** Opening Supplied passage block **

Government adopting ‘fingers crossed’ approach to travel
Murphy tells Dáil of risk of importing Covid-19 with no testing regime at ports and airports
Ireland this weekend joins the European ‘traffic light’ system for international travel. File photograph: Kate Geraghty
The Government is taking a “fingers crossed” approach to international air travel without a Covid-19 testing system at ports and airports, the Dáil has been warned.
Ireland this weekend joins the European “traffic light” system for international travel and Social Democrats joint leader Catherine Murphy expressed concern that there is no system in place for testing for Covid-19.
She said it would be of major importance in the run-up to Christmas.
“We know that international travel is a known risk,” she said, with one case in Ireland leading to 56 infections.
“We’re due to adopt the EU traffic light system for international travel this Sunday,” she said.
“We know that this traffic light system requires a domestic approach to the wider European system.
“But in the absence of testing at ports and airports, we’re effectively taking a fingers-crossed approach,” Ms Murphy said.
She asked if a plan for it was available now. “How long will it take us to put that plan in place in a practical sense?” she asked.

** Closing Supplied passage block **

Work order A: In the travel-testing article, how many infections resulted from one case in Ireland?
Work order B: Go on with the travel-testing article, starting after its final sentence.
The rows have no connection to the travel-testing article.

** Opening Excerpted data block **

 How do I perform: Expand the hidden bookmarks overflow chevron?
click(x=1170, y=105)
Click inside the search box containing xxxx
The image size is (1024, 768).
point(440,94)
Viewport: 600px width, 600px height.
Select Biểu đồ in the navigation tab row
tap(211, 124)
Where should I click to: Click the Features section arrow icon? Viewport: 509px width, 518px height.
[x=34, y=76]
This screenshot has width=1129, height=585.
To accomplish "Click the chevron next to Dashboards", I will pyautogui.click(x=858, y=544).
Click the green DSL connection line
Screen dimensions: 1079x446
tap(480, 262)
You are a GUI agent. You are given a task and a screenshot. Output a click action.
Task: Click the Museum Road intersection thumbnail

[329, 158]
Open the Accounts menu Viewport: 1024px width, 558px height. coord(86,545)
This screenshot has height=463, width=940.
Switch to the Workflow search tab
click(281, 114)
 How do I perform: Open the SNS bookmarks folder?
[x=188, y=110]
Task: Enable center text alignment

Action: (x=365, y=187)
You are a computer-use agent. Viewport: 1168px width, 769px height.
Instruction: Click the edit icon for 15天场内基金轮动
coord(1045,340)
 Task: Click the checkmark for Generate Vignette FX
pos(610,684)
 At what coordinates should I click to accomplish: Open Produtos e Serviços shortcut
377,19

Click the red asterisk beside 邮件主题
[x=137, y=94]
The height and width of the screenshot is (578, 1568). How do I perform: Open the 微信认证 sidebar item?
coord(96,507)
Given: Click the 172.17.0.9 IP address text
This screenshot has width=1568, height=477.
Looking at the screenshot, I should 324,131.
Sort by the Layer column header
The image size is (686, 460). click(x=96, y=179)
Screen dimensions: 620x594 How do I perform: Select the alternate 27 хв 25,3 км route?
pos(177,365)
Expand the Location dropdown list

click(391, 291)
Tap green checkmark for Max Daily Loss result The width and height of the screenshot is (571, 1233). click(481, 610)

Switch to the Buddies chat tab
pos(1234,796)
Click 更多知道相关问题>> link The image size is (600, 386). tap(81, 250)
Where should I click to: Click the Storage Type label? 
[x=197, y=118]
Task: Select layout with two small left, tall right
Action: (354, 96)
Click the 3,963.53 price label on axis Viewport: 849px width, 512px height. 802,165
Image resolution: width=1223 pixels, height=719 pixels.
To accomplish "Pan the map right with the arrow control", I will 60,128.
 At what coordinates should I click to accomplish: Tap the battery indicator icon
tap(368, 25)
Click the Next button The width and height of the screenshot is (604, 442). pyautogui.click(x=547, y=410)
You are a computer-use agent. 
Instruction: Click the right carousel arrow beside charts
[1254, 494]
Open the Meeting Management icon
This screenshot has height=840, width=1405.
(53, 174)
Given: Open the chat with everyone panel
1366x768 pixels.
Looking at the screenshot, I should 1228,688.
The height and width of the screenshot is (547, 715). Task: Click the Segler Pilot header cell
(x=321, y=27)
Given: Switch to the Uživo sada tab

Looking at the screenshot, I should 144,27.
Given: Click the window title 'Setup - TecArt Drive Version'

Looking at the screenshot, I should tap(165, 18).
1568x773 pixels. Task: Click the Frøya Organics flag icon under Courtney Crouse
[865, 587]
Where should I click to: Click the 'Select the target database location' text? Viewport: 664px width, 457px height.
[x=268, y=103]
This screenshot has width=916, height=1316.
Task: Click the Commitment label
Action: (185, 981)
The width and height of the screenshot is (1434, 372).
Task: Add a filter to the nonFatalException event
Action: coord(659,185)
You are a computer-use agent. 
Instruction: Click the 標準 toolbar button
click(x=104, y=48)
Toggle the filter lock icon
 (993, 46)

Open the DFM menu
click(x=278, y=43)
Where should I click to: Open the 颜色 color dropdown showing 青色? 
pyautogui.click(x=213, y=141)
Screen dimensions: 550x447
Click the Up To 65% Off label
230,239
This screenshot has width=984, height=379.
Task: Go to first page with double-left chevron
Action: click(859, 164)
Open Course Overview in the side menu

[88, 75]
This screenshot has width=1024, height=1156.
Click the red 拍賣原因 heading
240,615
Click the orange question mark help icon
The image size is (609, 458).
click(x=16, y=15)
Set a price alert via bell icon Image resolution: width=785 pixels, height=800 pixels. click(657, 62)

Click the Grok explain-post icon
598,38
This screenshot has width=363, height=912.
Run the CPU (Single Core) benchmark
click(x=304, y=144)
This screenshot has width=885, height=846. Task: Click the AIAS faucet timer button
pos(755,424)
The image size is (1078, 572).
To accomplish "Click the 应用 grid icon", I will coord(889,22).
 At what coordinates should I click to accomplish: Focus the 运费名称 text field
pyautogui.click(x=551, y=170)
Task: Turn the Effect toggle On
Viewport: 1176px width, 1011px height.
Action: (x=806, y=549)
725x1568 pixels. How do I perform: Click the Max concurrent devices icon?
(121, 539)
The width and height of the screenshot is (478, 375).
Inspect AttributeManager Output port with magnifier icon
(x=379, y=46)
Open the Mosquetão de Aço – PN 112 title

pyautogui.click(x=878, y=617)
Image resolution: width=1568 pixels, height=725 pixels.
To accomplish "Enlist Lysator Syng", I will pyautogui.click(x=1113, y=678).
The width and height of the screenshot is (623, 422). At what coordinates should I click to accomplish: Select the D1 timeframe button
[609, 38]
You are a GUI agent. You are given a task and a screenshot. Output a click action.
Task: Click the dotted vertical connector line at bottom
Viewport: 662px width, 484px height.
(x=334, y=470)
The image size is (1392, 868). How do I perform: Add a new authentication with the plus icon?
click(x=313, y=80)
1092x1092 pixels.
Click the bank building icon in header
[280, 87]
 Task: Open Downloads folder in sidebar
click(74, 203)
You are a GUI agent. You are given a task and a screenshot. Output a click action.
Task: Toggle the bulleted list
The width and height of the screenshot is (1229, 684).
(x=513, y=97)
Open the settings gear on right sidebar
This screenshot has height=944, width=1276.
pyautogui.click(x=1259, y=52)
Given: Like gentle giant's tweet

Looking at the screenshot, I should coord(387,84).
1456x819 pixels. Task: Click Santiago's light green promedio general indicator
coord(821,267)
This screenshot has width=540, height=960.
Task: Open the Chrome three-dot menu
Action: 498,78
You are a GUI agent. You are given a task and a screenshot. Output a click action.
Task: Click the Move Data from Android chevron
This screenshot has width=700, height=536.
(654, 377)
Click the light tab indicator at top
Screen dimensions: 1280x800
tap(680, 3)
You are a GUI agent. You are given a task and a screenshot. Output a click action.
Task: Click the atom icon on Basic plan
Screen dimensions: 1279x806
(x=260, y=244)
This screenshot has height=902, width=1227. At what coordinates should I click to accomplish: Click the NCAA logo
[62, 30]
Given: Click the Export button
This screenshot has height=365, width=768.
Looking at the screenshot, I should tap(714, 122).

** Closing Excerpted data block **

Answer box A: One case in Ireland led to 56 infections.

Answer box B:
“We need to know what is going to be put in place. We don’t want to come back in a number of weeks’ time having discovered that this is a known risk that we haven’t properly mitigated.’
“Some 400,000 Covid locator forms were submitted between September 1st and October 30th. That is a considerably reduced level of traffic movement but it is still a significant number of people.”
Tánaiste Leo Varadkar told her that the percentage of international travellers testing positive had been very small.
Irish people travelling internationally should only do so for work or education or for a compassionate reason, he said.
“The European traffic light system is a green, orange, and red map. It is done by region, rather than by country, and that determines the rules.
“There is no requirement to be tested or to quarantine for travel into Ireland from a green area.
“For an amber area, you can avoid the 14-day restricted movements requirement if you’ve a prior negative PCR test.
“For the red areas, you have to restrict your movements for at least five days, and then have a negative PCR test at that point.”
He said the aim of putting in controls on travel from amber and red areas was to reduce the risk of the virus being reseeded into the country.